2015 - 2024
it has been a while since ive felt the courage or need to post something like this. i worked very hard to scrub all pre-2016 photographs of me off the internet in fact, something i realize was not in the spirit of the person who inspired me at all.
for the sake of brevity im not going to post the entirety of my transition. some two or odd years into it i was fully immersed in the feminine persona i was trying to become but still filled with a yearning that seemed to be incurable.
it was a chance encounter on this website that changed my course forever. i saw a transition timeline by a user who has since deleted their blog, detailing year by year their journey to become a kind of trans woman i didnt even know could exist at that point: a trans-feminine butch.
the clarity of their vision intrigued me. it opened a door where previously i only saw an insurmountable wall. this was something one could want to become. this was not a failure state. this was a lighthouse.

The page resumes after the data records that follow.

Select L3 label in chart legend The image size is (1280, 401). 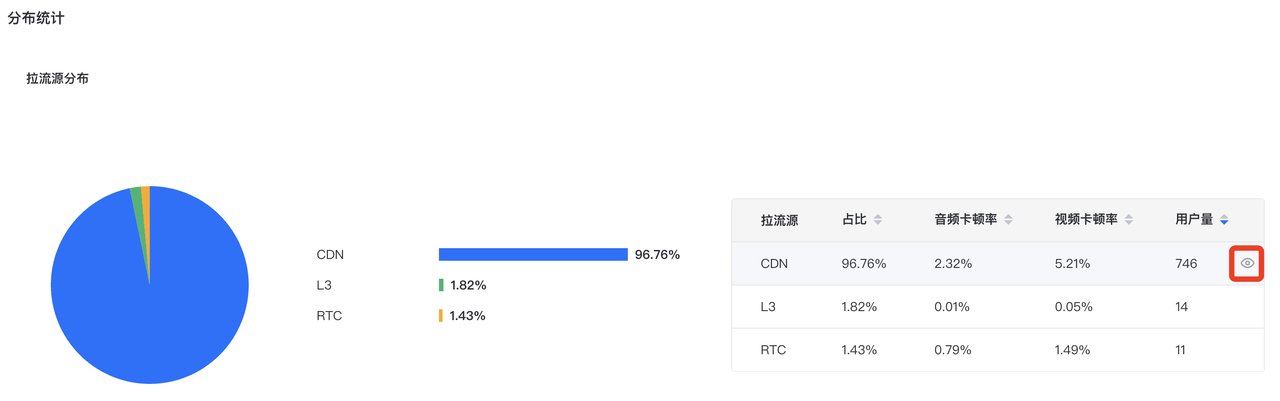(x=323, y=285)
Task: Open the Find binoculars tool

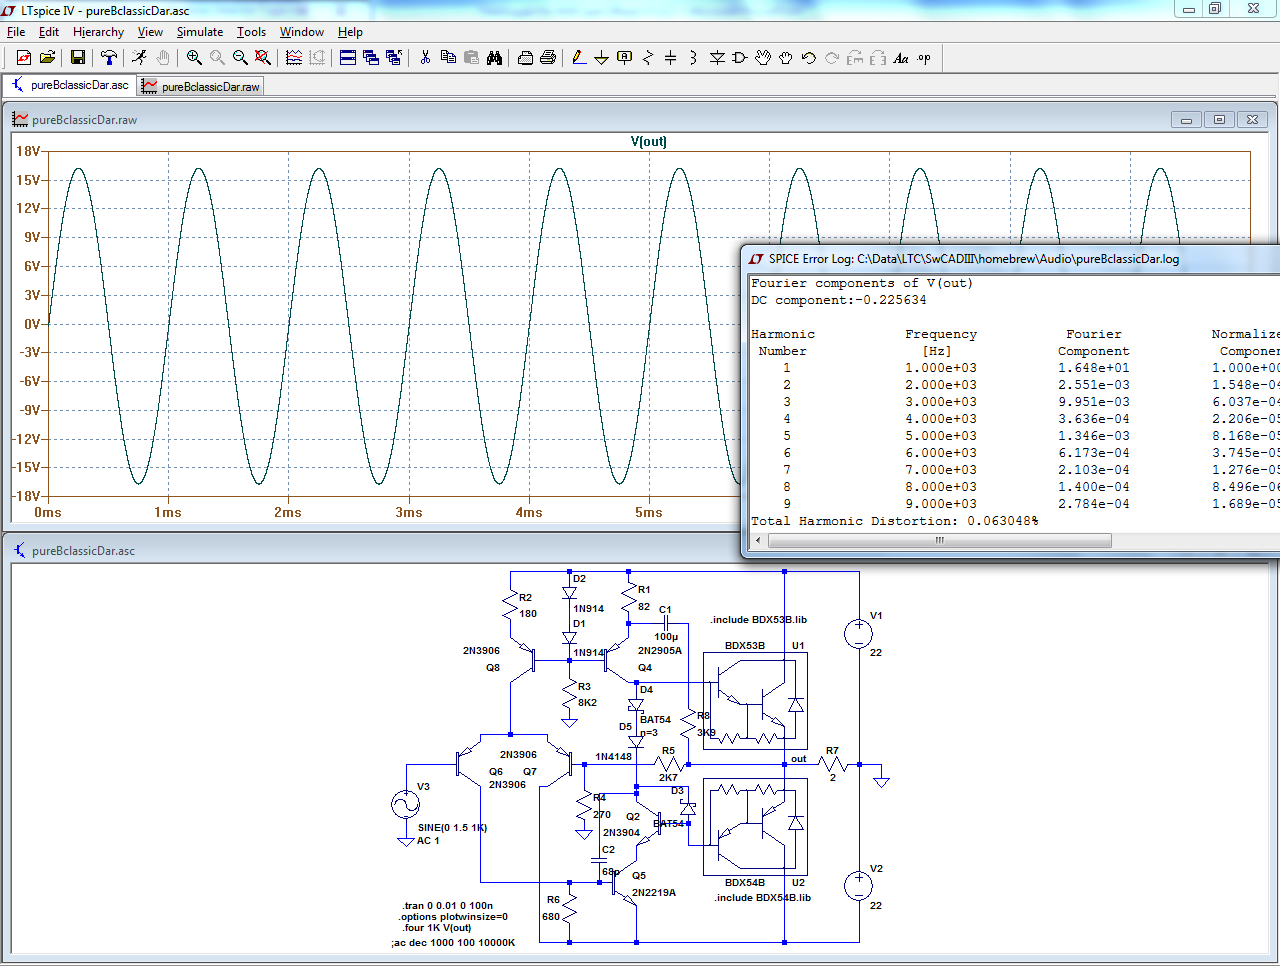Action: (x=494, y=58)
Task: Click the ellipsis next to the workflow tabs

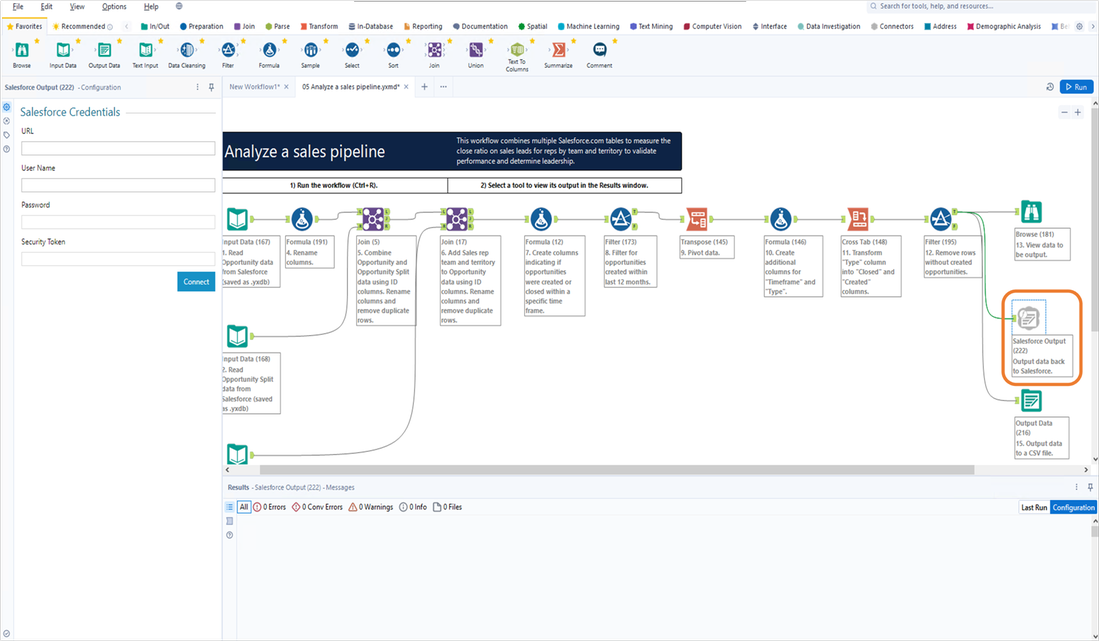Action: pos(442,87)
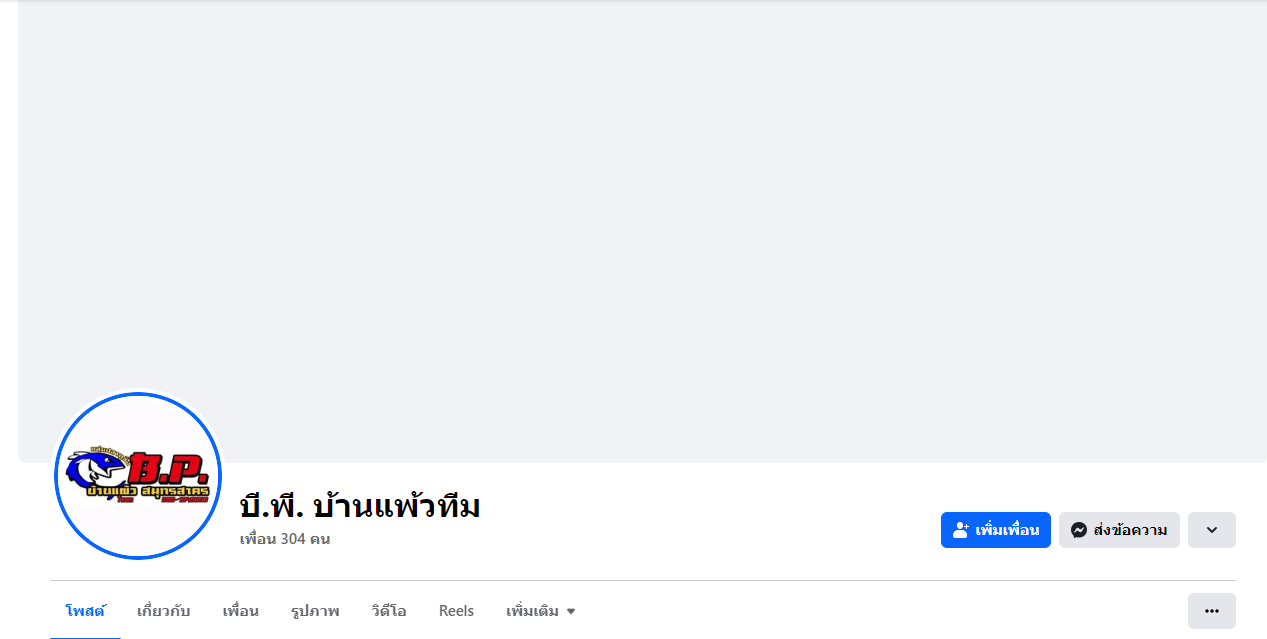Click the บี.พี. บ้านแพ้วทีม profile name
The width and height of the screenshot is (1267, 639).
tap(360, 506)
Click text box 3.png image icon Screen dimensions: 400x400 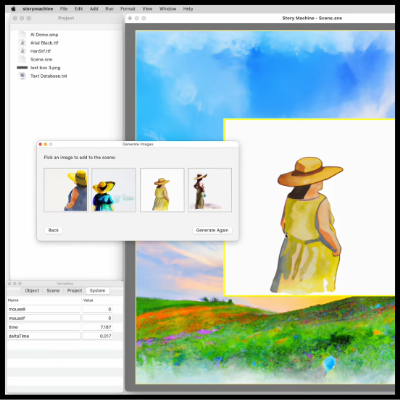pos(22,68)
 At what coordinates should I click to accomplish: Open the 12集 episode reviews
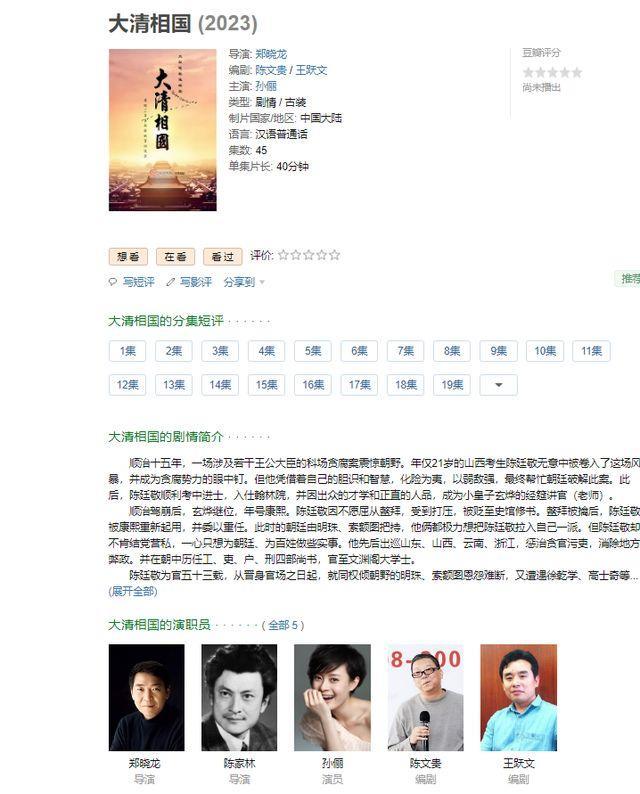click(128, 385)
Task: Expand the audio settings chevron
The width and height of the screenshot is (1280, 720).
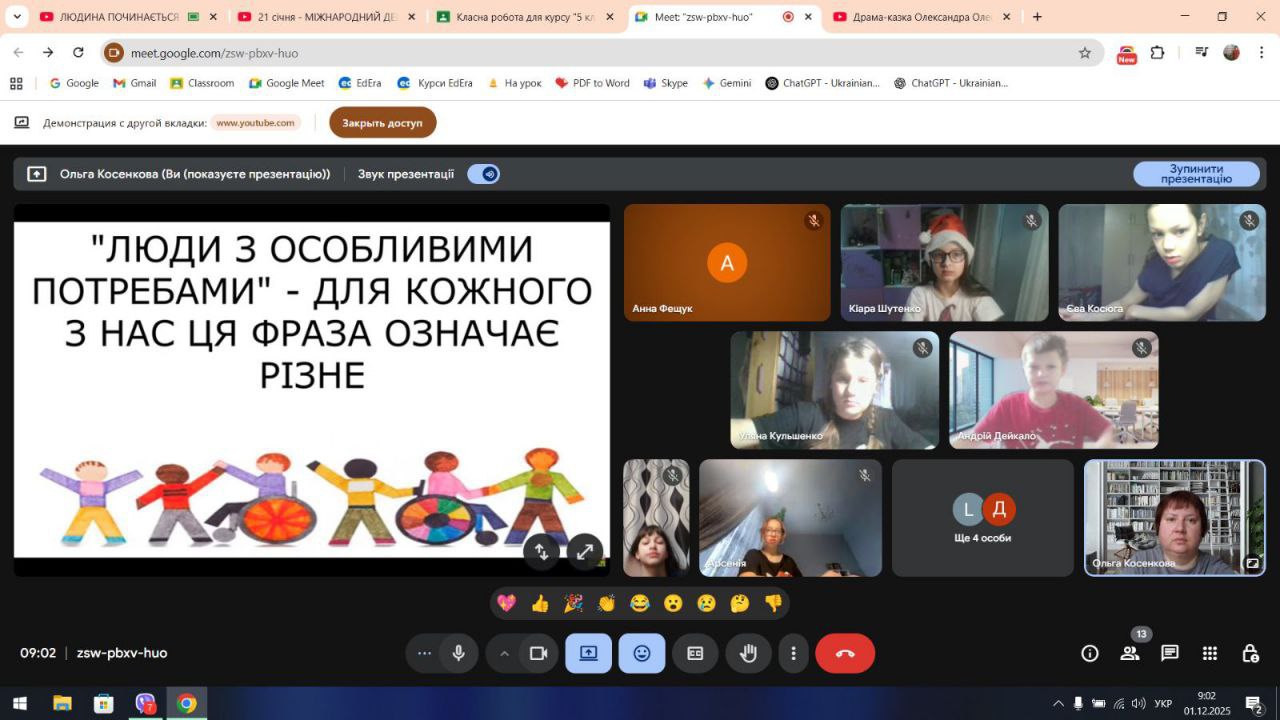Action: [504, 653]
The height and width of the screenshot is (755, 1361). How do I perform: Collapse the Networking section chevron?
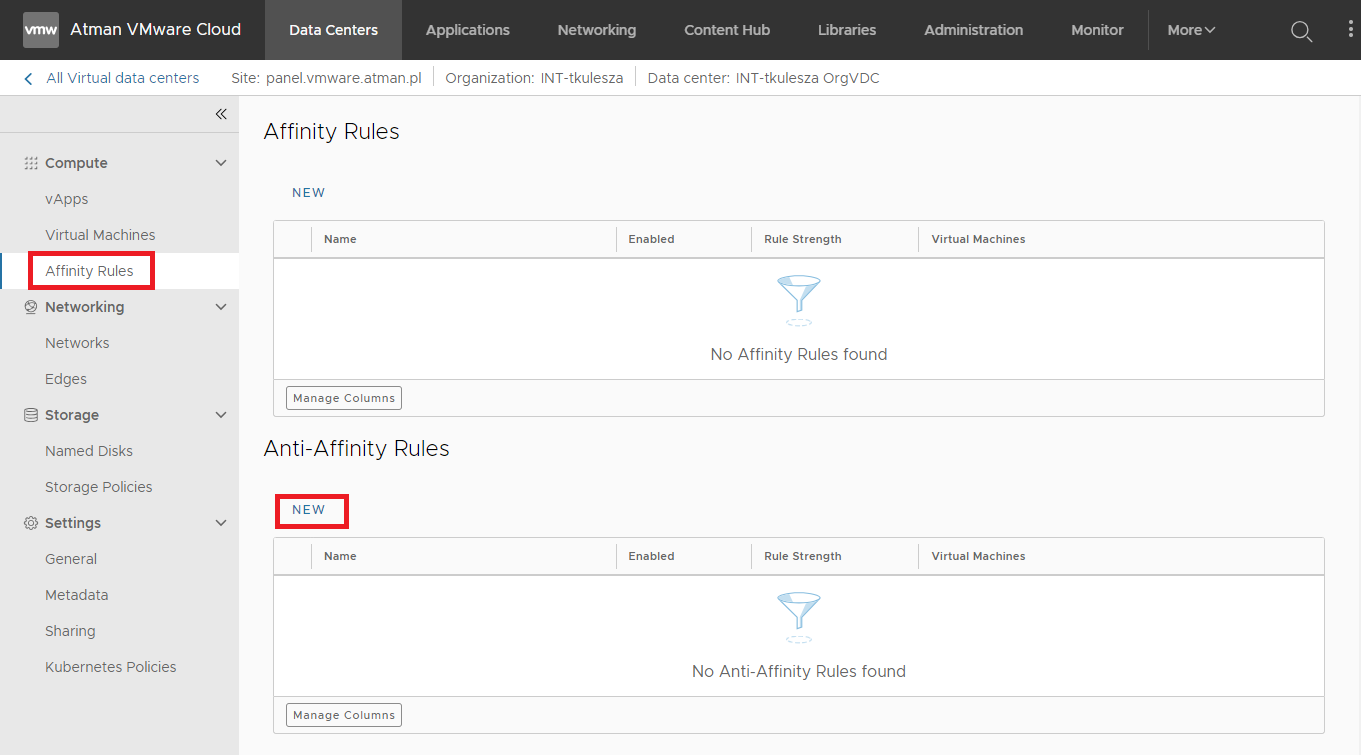pos(221,307)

"you measure yourself by stricter standards than you do cis women", my then therapist said, "you allow yourself to play with masculinity in your art. in your art you seem to be able to separate it from male-ness. do you think you might want that in real life?"
immediately after that conversation, i looked at the timeline post again. i decided to get a haircut - a variation of the same short undercut that has become my go-to since. i slowly phased out the dresses that had carried my thru the hardest times of my budding transition. most of them i gifted to other trans women who had more of a need for them.
i set to work on my self once more with new purpose and i found first joy, then peace in the never-ending process of becoming. like every terminally online dyke in 2020 i read Stone Butch Blues, read The Locked Tomb, read Hot Allostatic Load, buzzed my hair off twice, got way too many tattoos to count, found community and friendship in my local queer scene as well as among butches online, and learned that i have the capability to love more than one person. and i love all of the people i used to be and no longer am; the problem child, the teenage romantic, the spiteful young man, the girl wrestling with herself, the baby butch still worried about keeping her tokens of femininity about her, the idiot who tought working night shifts was a good idea, and the clown who said this would be short post just some paragraphs ago.
the user who made that post was a lighthouse that went out as soon as i made it to shore, if you forgive the sentimentality. i am not half the butch they were (and maybe still are?) but maybe that's enough to be worth something to someone. it is something to me.